Skip to main content
Version: 2.31-unstable

FunASR

haystack_integrations.components.audio.funasr.transcriber

FunASRTranscriber

Transcribes audio files to Documents using FunASR.

FunASR is an open-source speech recognition toolkit from Alibaba DAMO Academy. It supports 50+ languages, speaker diarization, and timestamp extraction, and runs entirely locally — no API key required.

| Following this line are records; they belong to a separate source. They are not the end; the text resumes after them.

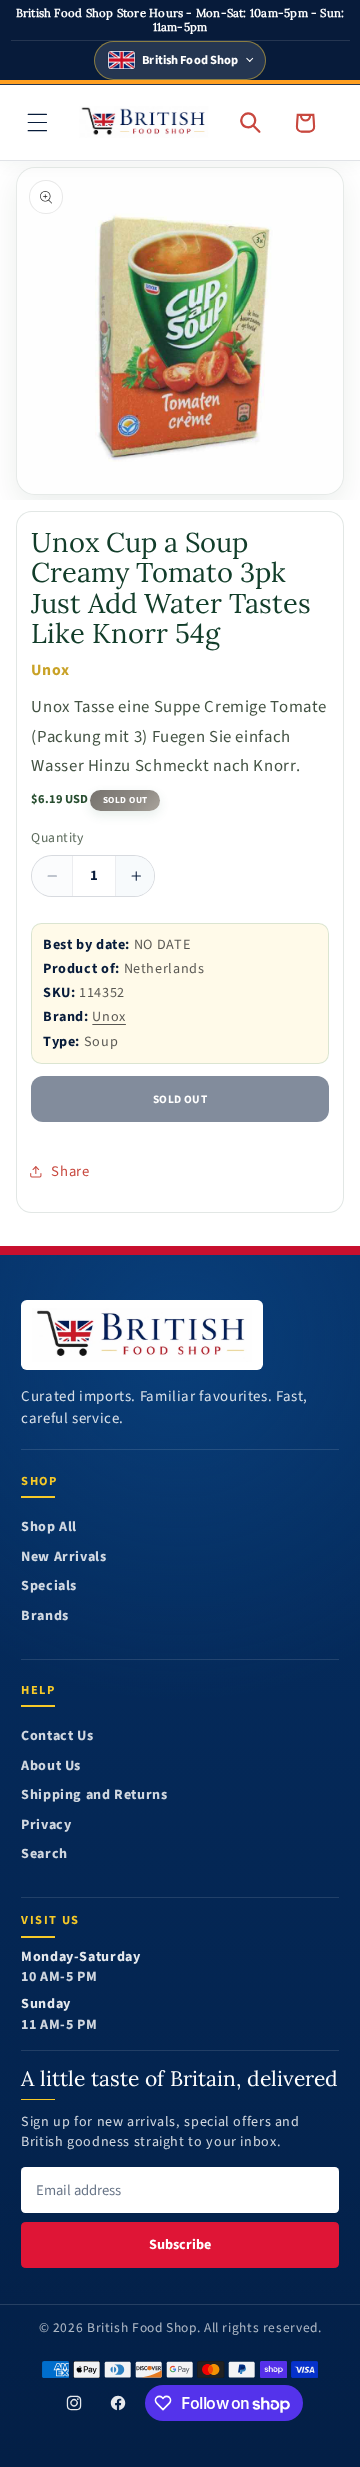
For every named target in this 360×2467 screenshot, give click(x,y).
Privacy (46, 1825)
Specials (49, 1586)
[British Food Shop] (142, 1335)
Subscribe (180, 2244)
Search (44, 1854)
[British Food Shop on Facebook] (118, 2403)
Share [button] (70, 1171)
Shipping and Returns (94, 1795)
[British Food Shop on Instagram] (74, 2403)
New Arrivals (64, 1557)
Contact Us (57, 1736)
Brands (45, 1616)
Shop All (49, 1527)
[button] (38, 122)
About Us (51, 1766)
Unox (109, 1016)
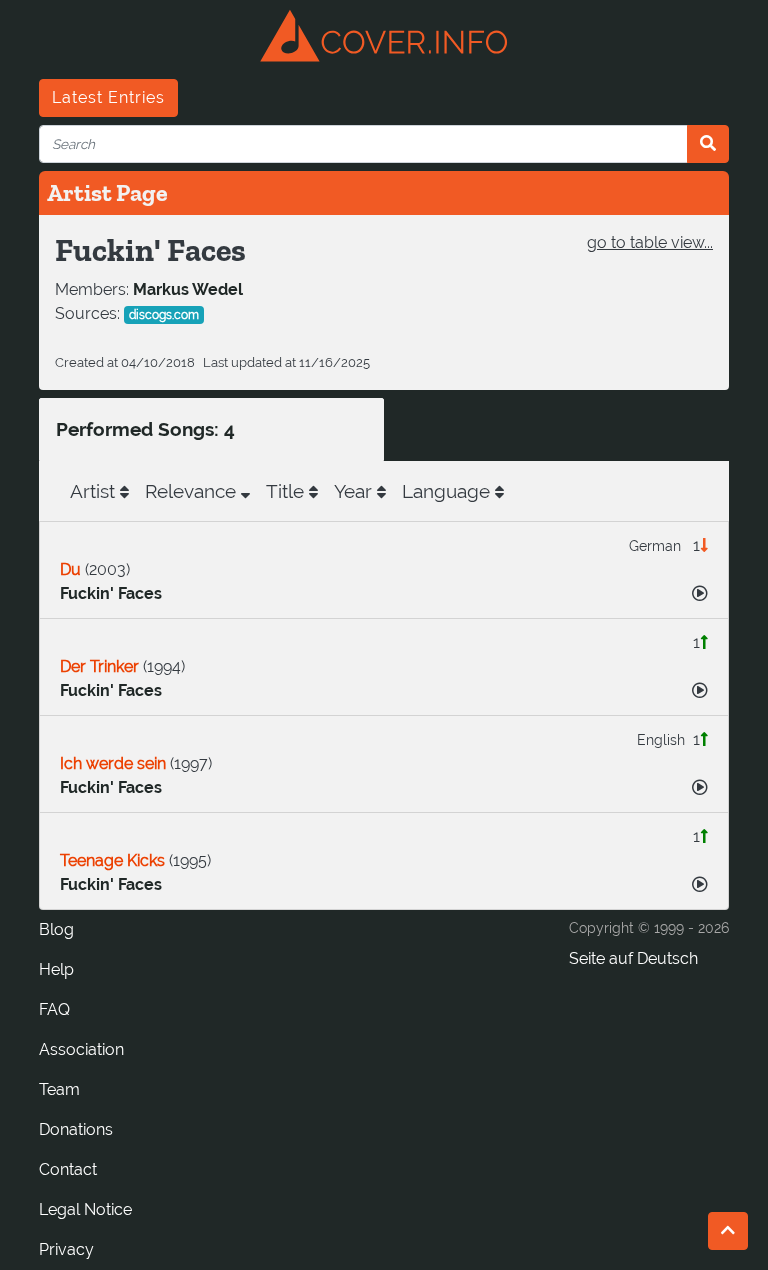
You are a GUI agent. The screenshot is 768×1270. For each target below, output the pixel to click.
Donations (76, 1129)
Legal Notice (85, 1209)
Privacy (66, 1249)
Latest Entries (108, 97)
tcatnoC (68, 1169)
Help (56, 969)
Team (59, 1089)
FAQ (54, 1009)
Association (81, 1049)
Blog (56, 929)
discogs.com (164, 315)
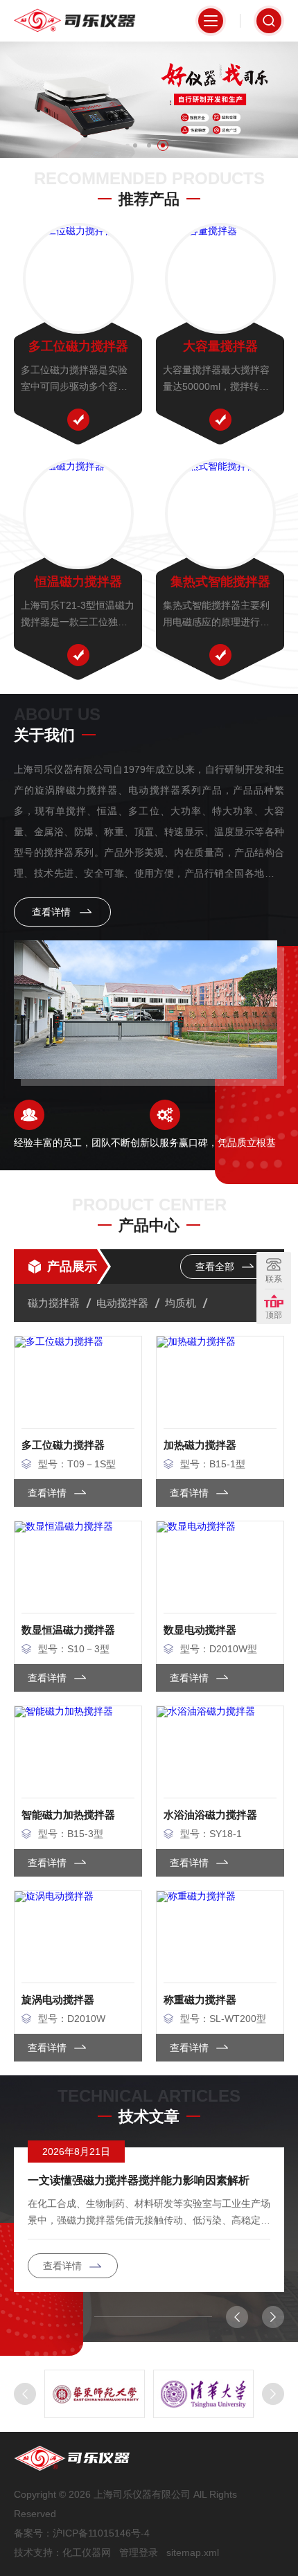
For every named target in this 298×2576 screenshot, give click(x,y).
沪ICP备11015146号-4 (101, 2533)
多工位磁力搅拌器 (78, 346)
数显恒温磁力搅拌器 (68, 1630)
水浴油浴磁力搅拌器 (210, 1815)
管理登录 (138, 2552)
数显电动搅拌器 (200, 1630)
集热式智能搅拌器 (220, 582)
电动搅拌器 (122, 1303)
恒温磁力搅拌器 (78, 582)
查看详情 (52, 912)
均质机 (180, 1303)
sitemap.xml (192, 2552)
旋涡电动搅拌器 (57, 1999)
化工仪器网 (86, 2552)
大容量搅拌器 (220, 346)
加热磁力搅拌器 (200, 1445)
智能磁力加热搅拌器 (68, 1815)
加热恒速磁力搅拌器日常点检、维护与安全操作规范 (149, 2180)
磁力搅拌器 (54, 1303)
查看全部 (216, 1266)
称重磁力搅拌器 (200, 1999)
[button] (135, 145)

Models are downloaded from ModelScope on first use and cached in ~/.cache/modelscope.

Usage Example:

python
from haystack_integrations.components.audio.funasr import FunASRTranscriber

transcriber = FunASRTranscriber()
result = transcriber.run(sources=["speech.wav", "interview.mp3"])
documents = result["documents"]

Speaker diarization and punctuation:

python
from haystack.utils import ComponentDevice

transcriber = FunASRTranscriber(
model="paraformer-zh",
vad_model="fsmn-vad",
punc_model="ct-punc",
spk_model="cam++",
device=ComponentDevice.from_str("cuda"),
)

SenseVoice with inverse text normalisation:

python
transcriber = FunASRTranscriber(
model="iic/SenseVoiceSmall",
generation_kwargs={"use_itn": True, "merge_vad": True, "language": "auto"},
)

init

python
__init__(
*,
model: str = "iic/SenseVoiceSmall",
vad_model: str | None = "fsmn-vad",
punc_model: str | None = "ct-punc",
spk_model: str | None = None,
device: ComponentDevice | None = None,
batch_size_s: int = 300,
store_full_path: bool = False,
generation_kwargs: dict[str, Any] | None = None
) -> None

Create a FunASRTranscriber component.

Parameters:

  • model (str) – FunASR model name or local path. Defaults to "iic/SenseVoiceSmall", a multilingual model supporting 50+ languages that is 5-10x faster than Whisper. Alternatives include "paraformer-zh" (Chinese) or "paraformer-en" (English). Browse available models at https://modelscope.github.io/FunASR/model-selection.html.
  • vad_model (str | None) – Voice activity detection model used to split long audio into segments. Set to None to process the audio as a single stream. Browse available VAD models at https://www.modelscope.cn/models.
  • punc_model (str | None) – Punctuation restoration model. Set to None to disable punctuation. Browse available punctuation models at https://www.modelscope.cn/models.
  • spk_model (str | None) – Speaker diarization model (e.g. "cam++"). When set, a "speakers" key is included in the Document metadata. Defaults to None (diarization disabled). Browse available speaker diarization models at https://www.modelscope.cn/models.
  • device (ComponentDevice | None) – The device to run inference on. If None, the default device is selected automatically. Use ComponentDevice.from_str("cuda") for GPU inference.
  • batch_size_s (int) – Batch size in seconds for VAD-segmented audio. Larger values improve throughput at the cost of memory.
  • store_full_path (bool) – If True, store the full audio file path in Document metadata. If False (default), store only the file name.
  • generation_kwargs (dict[str, Any] | None) – Extra keyword arguments forwarded to AutoModel.generate(). Use this for model-specific options such as use_itn=True or merge_vad=True for SenseVoice, or hotword="..." for contextual recognition.

warm_up

python
warm_up() -> None

Load the FunASR model into memory.

Models are downloaded from ModelScope on first call and cached locally. This method is idempotent — calling it multiple times is safe.

to_dict

python
to_dict() -> dict[str, Any]

Serialize the component to a dictionary.

Returns:

  • dict[str, Any] – Dictionary with serialized data.

from_dict

python
from_dict(data: dict[str, Any]) -> FunASRTranscriber

Deserialize the component from a dictionary.

Parameters:

  • data (dict[str, Any]) – Dictionary to deserialize from.

Returns:

  • FunASRTranscriber – Deserialized component.

run

python
run(
sources: list[str | Path | ByteStream],
meta: dict[str, Any] | list[dict[str, Any]] | None = None,
) -> dict[str, list[Document]]

Transcribe audio sources to Documents.

Parameters:

  • sources (list[str | Path | ByteStream]) – Audio file paths (str or Path) or ByteStream objects. Supported formats: WAV, MP3, FLAC, OGG, M4A, AAC, and any format that FunASR's underlying audio backend (soundfile/ffmpeg) can decode.
  • meta (dict[str, Any] | list[dict[str, Any]] | None) – Metadata to attach to the produced Documents. Pass a single dict to apply the same metadata to all Documents, or a list aligned with sources.

Returns:

  • dict[str, list[Document]] – Dictionary with key "documents" — one Document per source whose content holds the full transcript text.